Your options 2. and 3. are not valid, because the voltage across the OFF diode is not negative.

For your ideal diode to be OFF it must have a negative voltage and zero current, while it should have a positive current and zero voltage when it is ON. Always check for these 2 conditions.

You are stating that your ideal diode has zero current and zero voltage, which is none of its 2 available states when you are analyzing your circuit.

(Please note that this is being theoretically strict (as we should be when analyzing a circuit of ideal components). Practically your diode can have V = 0, I = 0, but it is not to much use when you are analyzing your circuit)

Answer 2

All the diodes will be on. Your conditions 2 and 3 are false. How would 2 conduct and 3 not conduct, and vice versa? The diodes are in parallel.

For this problem best way to approach is to short all the diodes and calculate current in all the paths. If you get a result with -ve current, then you can infer that, the diode in that particular path is reverse biased.

But in this case you get positive current in all the paths while calculating under short circuited conditions. So all the diodes must be, as assumed, forward biased.
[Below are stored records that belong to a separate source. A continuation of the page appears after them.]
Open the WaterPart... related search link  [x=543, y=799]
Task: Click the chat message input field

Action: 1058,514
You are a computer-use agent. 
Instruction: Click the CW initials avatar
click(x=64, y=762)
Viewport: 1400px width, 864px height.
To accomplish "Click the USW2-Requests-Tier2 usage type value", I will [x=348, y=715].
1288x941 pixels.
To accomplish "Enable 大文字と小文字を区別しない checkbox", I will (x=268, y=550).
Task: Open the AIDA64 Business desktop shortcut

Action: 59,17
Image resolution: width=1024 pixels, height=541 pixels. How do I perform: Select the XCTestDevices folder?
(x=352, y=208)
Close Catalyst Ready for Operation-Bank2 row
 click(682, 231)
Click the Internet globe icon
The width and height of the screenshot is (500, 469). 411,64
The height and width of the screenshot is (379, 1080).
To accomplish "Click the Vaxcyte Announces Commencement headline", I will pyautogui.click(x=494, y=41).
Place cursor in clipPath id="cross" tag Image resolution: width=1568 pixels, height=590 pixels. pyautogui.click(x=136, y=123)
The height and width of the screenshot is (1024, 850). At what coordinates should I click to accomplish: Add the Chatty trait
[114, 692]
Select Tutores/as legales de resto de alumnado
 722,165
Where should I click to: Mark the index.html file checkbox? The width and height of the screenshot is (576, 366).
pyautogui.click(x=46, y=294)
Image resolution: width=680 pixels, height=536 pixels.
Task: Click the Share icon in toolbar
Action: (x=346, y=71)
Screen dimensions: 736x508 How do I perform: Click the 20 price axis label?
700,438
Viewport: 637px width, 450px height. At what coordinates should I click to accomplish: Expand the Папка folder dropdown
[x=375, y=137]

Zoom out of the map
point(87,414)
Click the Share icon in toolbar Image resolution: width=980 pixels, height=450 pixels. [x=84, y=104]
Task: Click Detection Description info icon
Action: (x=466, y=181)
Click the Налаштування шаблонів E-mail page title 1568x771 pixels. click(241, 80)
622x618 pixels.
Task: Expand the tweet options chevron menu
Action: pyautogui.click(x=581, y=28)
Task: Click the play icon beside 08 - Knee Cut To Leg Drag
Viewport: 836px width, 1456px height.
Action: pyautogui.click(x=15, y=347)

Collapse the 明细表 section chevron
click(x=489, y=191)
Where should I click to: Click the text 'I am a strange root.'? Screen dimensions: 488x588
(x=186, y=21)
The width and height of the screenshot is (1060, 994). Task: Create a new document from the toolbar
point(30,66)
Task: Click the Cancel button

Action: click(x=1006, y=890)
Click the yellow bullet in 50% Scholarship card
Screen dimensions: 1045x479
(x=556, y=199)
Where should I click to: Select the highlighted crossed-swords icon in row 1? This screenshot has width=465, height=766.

And, yes the output voltage will be 16V.

Answer 3

All diodes are "on." Assuming that these are silicon diodes then the voltage drop across any one diode follows an exponential function. As a rule of thumb you can estimate this voltage as about 0.7 volts for a silicon pn diode when the current varies from about 0.1 milliampere to 10's of milliamperes. This is what they mean by "forward drop." It is about 0.3 volts for a silicon Schottky diode or a germanium pn diode. Since there can be 16-12=4 Volts across the three diodes then the diodes will be in forward bias and conduct. Now, whatever current is in D1 will split and be equally shared by D2 and D3. So the voltage across D2 and D3 will be slightly less than that in D1. But roughly, D1 will have 0.7 volts of drop and D2 and D3 will have 0.7 volts of drop. The net drop is 1.4 volts. The output terminal must be 16-1.4 volts lower in electric potential, so the output will be about 14.6 volts. Since we now have an estimate for this voltage we can find the current in the resistor. It is (14.6-12)/4700=0.55 milliamperes. Our earlier assumption about diode current is valid and the above estimates will be accurate. Lastly, no diode can be truly off as long as the lower voltage source is less than 16 volts. Some folks will argue that "on" means "appreciable current." Then "on" versus "off" is a matter of assertion. But there is definitely current if there is a positive potential difference as shown.

Answer 4

We appear to be talking here about an ideal diode, which is a mathematical abstraction. The question is: what state is such a diode in at zero volts? I'd like to assume that it is undefined. Because of the voltage sources there is no question that D1 is on. The question then becomes which of D2 and D3 turns on first? Assume D2 turns on first and has zero volts drop across it. Zero volts across D3 keeps it in an indeterminate state in which you don't know if it is on or off. If you were to place a resistor in either leg to measure current in that leg, you upset the current in that leg to assure the diode in that leg stays off. If you place an identical resistor in both legs you would still not be able to predict which diode turns on first, nor would you be able to tell after the fact because the voltage at the junction of the two sense resistors will rise enough to instantaneously turn on the other diode. (Heisenberg's Uncertainty Principle?) The bottom line is that you know for sure that at least one of them is on giving you zero volts and that's all you care about. Or if you do care, you could say that all ideal diodes are identical, therefore they have identical turn-on time and both will turn on simultaneously, resulting in zero volts and putting them both in an indeterminate state, which conflicts with the fact that at least one has to be on. So if I change my mind that zero volts is an on state rather than being indeterminate as I assumed at first, then the only state that can exist is for all three diodes to be on and the other two states are invalid. And how many angels can dance on the point of an ideal pin?